### Kutipan Pilihan
◇ ◇ ◇

Senin, 07 Februari 2011

Sejarah Kepenulisan Dalam Islam



Budaya baca tulis telah ada semenjak Islam diwahyukan kepada Nabi Muhammad Shalala Alaihi Wasalam. Surat Al-‘Alaq yang disepakati oleh para ulama sebagai wahyu pertama yang diturunkan kepada beliau, memiliki tiga cakupan yang sangat prinsipil: pertama; menjelaskan hikmah penciptaan manusia, keutamaan perintah membaca (iqra’) dan menulis (‘allama bi al-qalam) sebagai keutamaan manusia dari makhluk-Nya yang lain. Kedua; menjelaskan tentang ketamakan manusia terhadap duniawi dan akhirnya hancur karena kecintaannya terhadap dunia, ketiga; mengkisahkan tentang Abu Jahal yang membangkang terhadap ajaran Nabi.1
Wahbah Zuhaili juga menggambarkan bahwa nilai normatif yang ada pada wahyu pertama ini, lebih mengajak kepada manusia untuk memahami urgensi membaca dan menulis. Melalui wahyu pertama, Tuhan memberikan mukjizat kepada Nabi yang dikenal buta huruf, hal ini sebagai pertanda bahwa Tuhan menganugerahkan kepada manusia ‘akal’ yang menjadikan manusia lebih bernilai dibanding makhluk-Nya yang lain. Perintah baca (iqra’) kepada orang yang buta huruf seperti Muhammad tidak dimaksudkan sebagai bentuk penghinaan atau merendahkan. Tapi, justru hal ini menggambarkan bahwa Tuhan mengantarkan manusia dari dunia ‘gelap’ menuju dunia ‘cerah’ melalui budaya membaca dan menulis.

◇ ◇ ◇

### Data yang Ditampilkan
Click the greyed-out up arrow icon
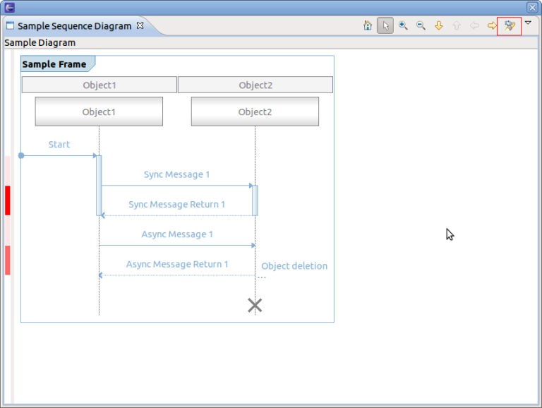This screenshot has height=408, width=542. tap(456, 26)
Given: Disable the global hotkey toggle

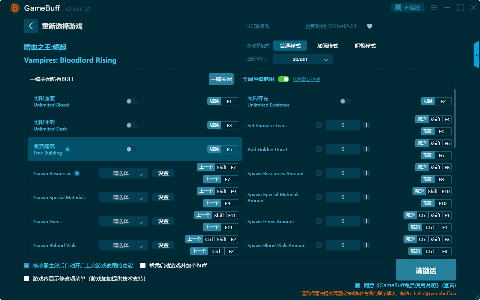Looking at the screenshot, I should 283,79.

◇ ◇ ◇

### Isi Tugas
Tampilkan ulang seluruh teks tentang sejarah kepenulisan dalam Islam persis sama, tanpa mengubah satu kata pun. Data di atas diambil dari sumber yang berbeda.

### Jawaban Tertulis
Senin, 07 Februari 2011

Sejarah Kepenulisan Dalam Islam



Budaya baca tulis telah ada semenjak Islam diwahyukan kepada Nabi Muhammad Shalala Alaihi Wasalam. Surat Al-‘Alaq yang disepakati oleh para ulama sebagai wahyu pertama yang diturunkan kepada beliau, memiliki tiga cakupan yang sangat prinsipil: pertama; menjelaskan hikmah penciptaan manusia, keutamaan perintah membaca (iqra’) dan menulis (‘allama bi al-qalam) sebagai keutamaan manusia dari makhluk-Nya yang lain. Kedua; menjelaskan tentang ketamakan manusia terhadap duniawi dan akhirnya hancur karena kecintaannya terhadap dunia, ketiga; mengkisahkan tentang Abu Jahal yang membangkang terhadap ajaran Nabi.1
Wahbah Zuhaili juga menggambarkan bahwa nilai normatif yang ada pada wahyu pertama ini, lebih mengajak kepada manusia untuk memahami urgensi membaca dan menulis. Melalui wahyu pertama, Tuhan memberikan mukjizat kepada Nabi yang dikenal buta huruf, hal ini sebagai pertanda bahwa Tuhan menganugerahkan kepada manusia ‘akal’ yang menjadikan manusia lebih bernilai dibanding makhluk-Nya yang lain. Perintah baca (iqra’) kepada orang yang buta huruf seperti Muhammad tidak dimaksudkan sebagai bentuk penghinaan atau merendahkan. Tapi, justru hal ini menggambarkan bahwa Tuhan mengantarkan manusia dari dunia ‘gelap’ menuju dunia ‘cerah’ melalui budaya membaca dan menulis.